Report how many lines of the items below contain the word "resolution", counting only matches with the same capitalization. Give the number alone.

Items from a data collection
--- start ---
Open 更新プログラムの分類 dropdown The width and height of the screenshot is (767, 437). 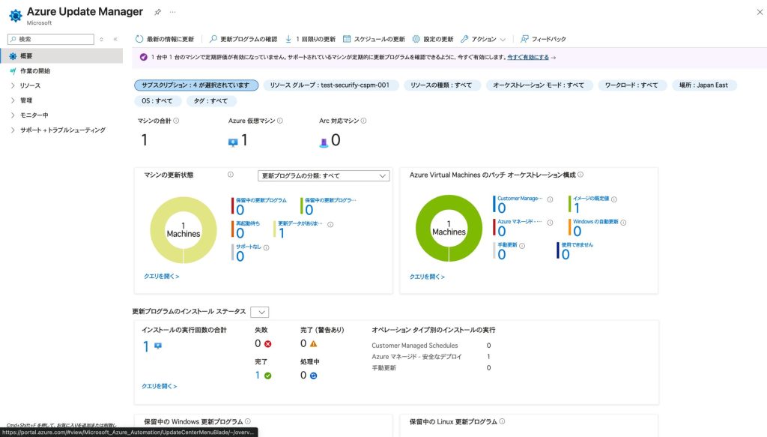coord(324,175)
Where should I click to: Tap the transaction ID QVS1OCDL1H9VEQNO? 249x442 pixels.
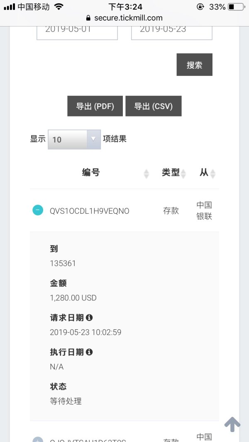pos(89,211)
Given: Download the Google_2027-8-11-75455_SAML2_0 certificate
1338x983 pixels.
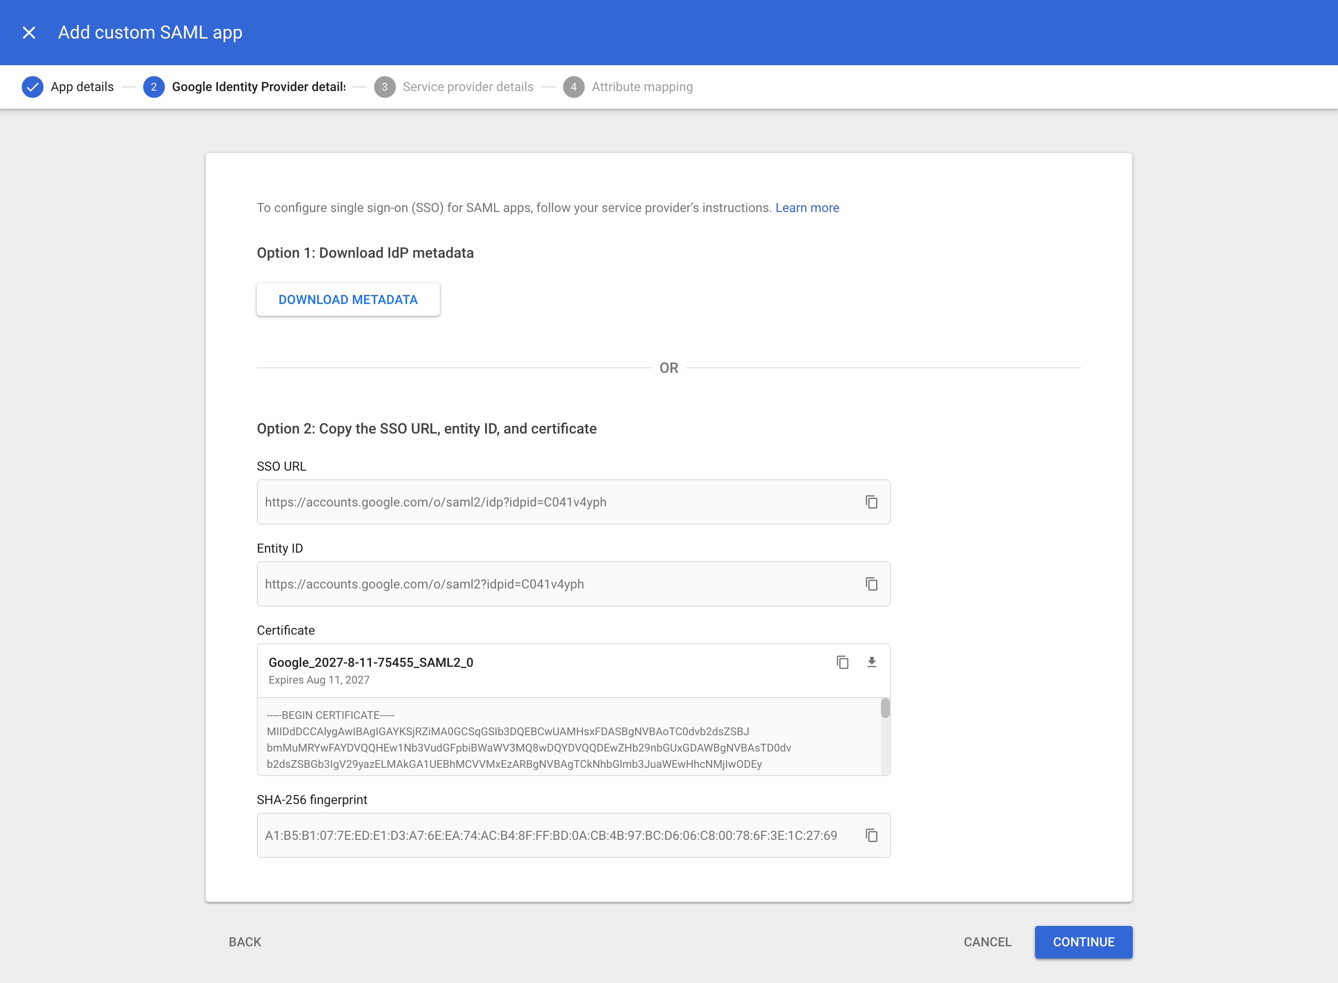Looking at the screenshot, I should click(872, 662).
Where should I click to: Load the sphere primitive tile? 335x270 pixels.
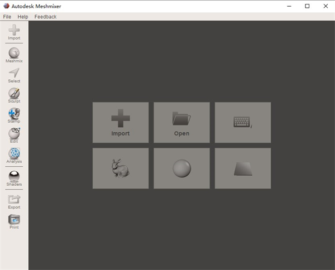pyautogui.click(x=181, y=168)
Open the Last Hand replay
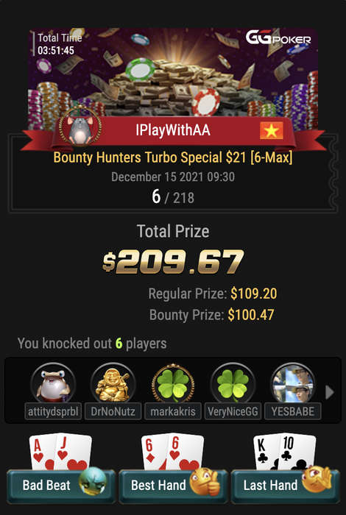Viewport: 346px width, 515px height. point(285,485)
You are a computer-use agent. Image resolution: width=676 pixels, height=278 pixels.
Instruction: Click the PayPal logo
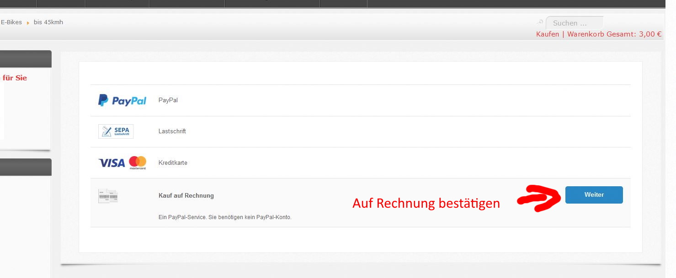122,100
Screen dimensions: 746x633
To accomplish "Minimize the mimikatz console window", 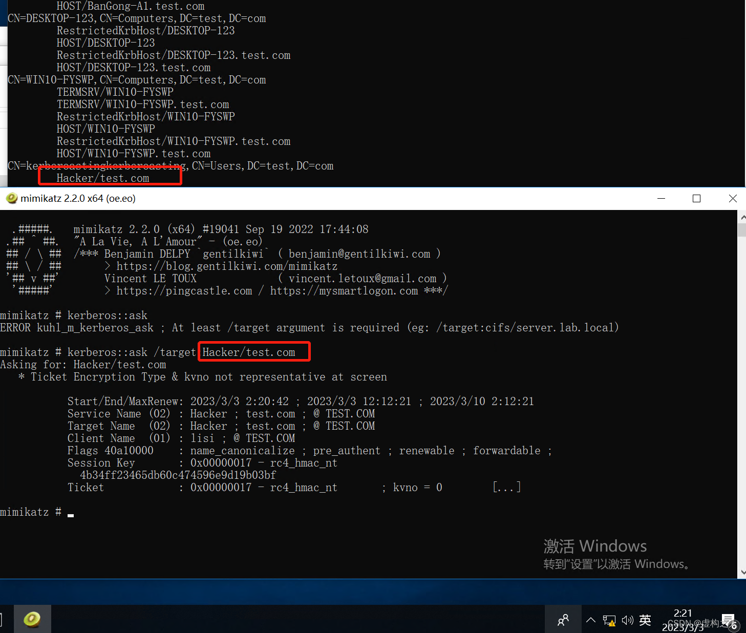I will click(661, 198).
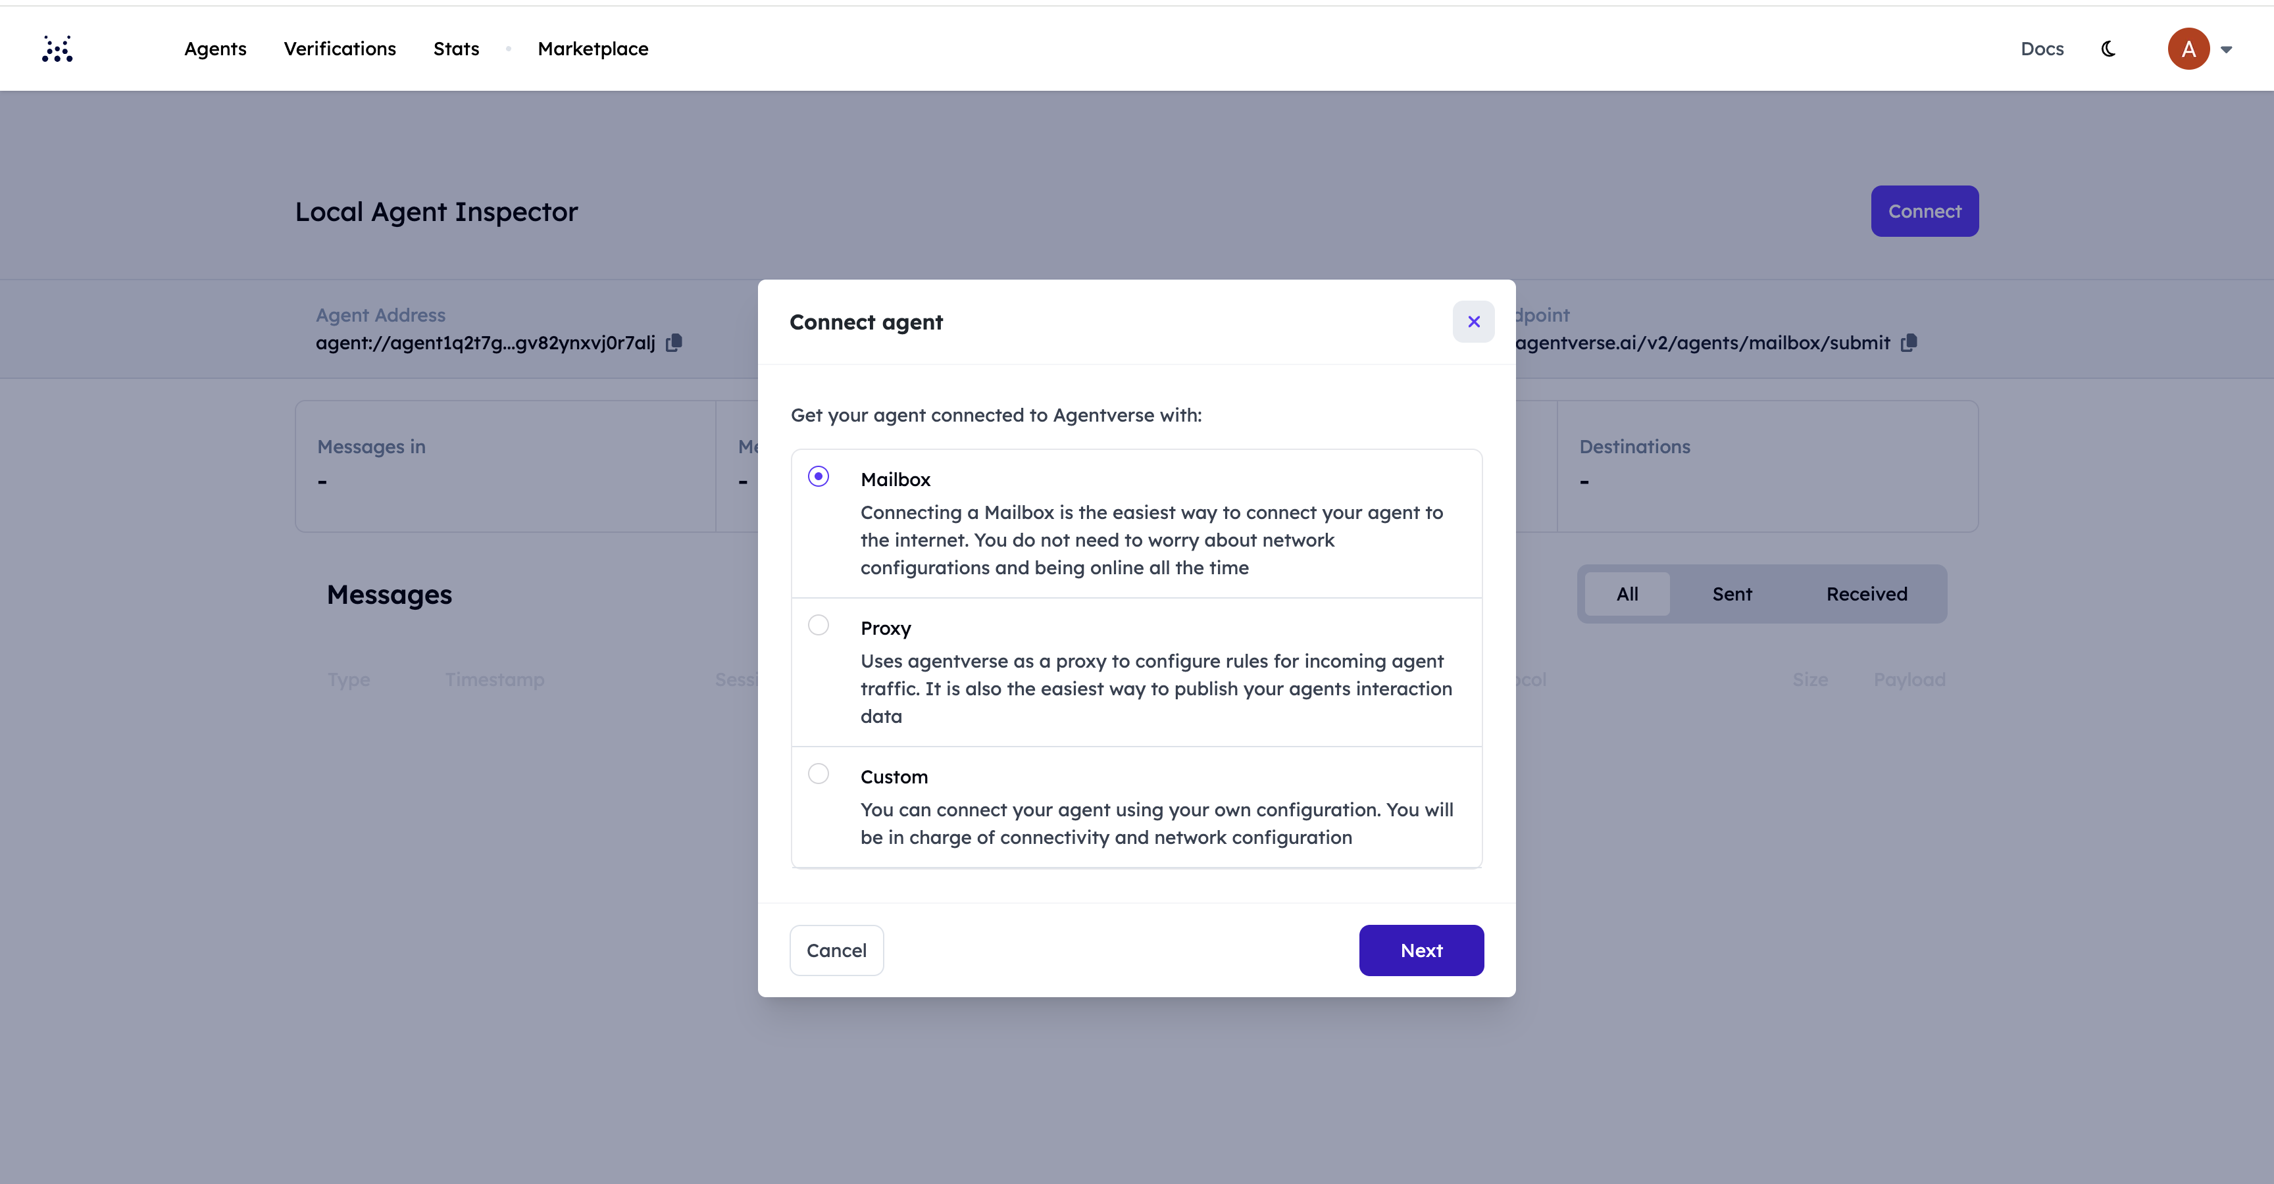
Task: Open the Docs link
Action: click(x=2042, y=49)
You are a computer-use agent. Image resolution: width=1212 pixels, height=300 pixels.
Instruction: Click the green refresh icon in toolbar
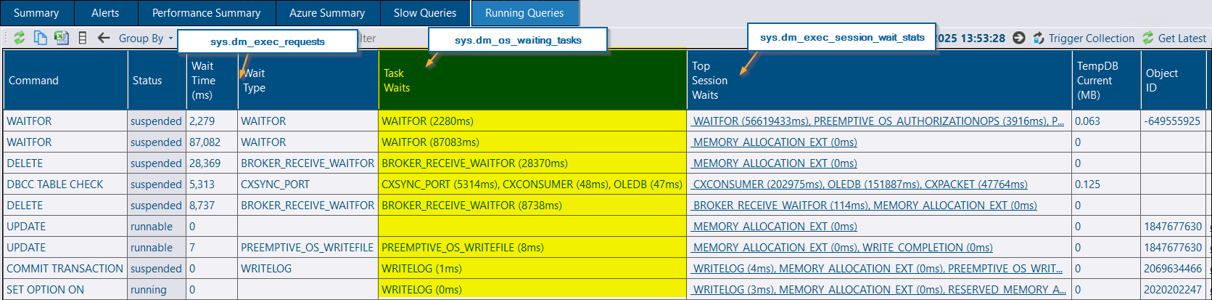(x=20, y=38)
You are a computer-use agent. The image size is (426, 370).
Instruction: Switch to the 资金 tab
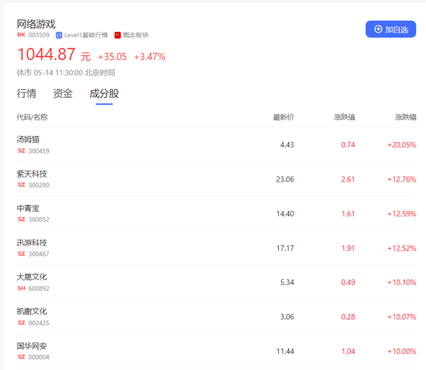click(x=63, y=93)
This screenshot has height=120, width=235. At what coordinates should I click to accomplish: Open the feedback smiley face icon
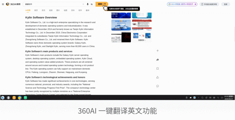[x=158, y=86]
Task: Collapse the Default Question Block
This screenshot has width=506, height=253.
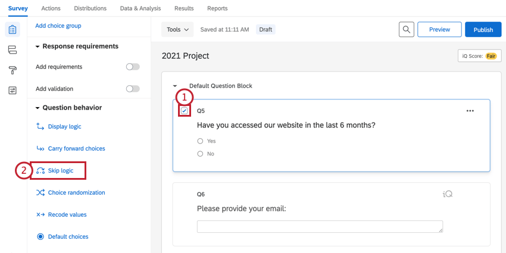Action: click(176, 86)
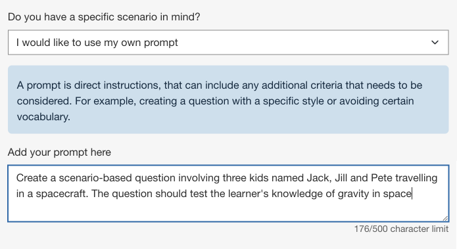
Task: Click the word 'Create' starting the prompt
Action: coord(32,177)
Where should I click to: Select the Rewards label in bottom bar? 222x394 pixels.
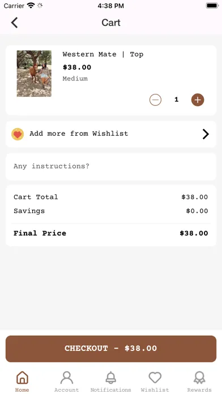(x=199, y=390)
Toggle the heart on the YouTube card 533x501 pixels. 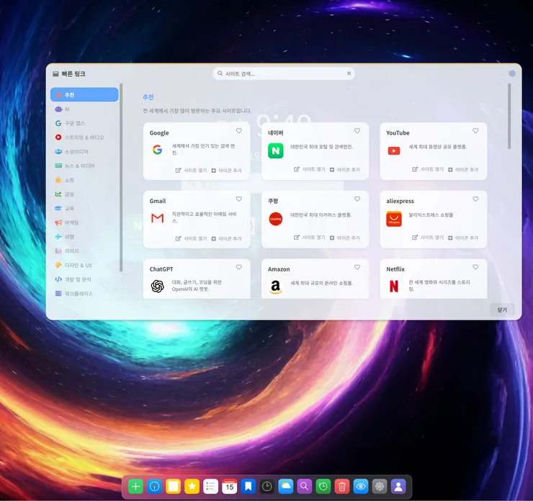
--- end ---
TASK RESPONSE -
2